Exercise directions |
Type out the entries again, keeping every word unchanged.

Stored items |
== Segment start ==

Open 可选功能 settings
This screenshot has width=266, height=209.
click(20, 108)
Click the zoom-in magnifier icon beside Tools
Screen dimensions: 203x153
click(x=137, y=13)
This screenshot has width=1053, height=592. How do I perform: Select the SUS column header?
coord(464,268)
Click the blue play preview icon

== Segment end ==

Solution to this task |
Open 可选功能 settings
This screenshot has width=266, height=209.
click(20, 108)
Click the zoom-in magnifier icon beside Tools
Screen dimensions: 203x153
click(x=137, y=13)
This screenshot has width=1053, height=592. How do I perform: Select the SUS column header?
coord(464,268)
Click the blue play preview icon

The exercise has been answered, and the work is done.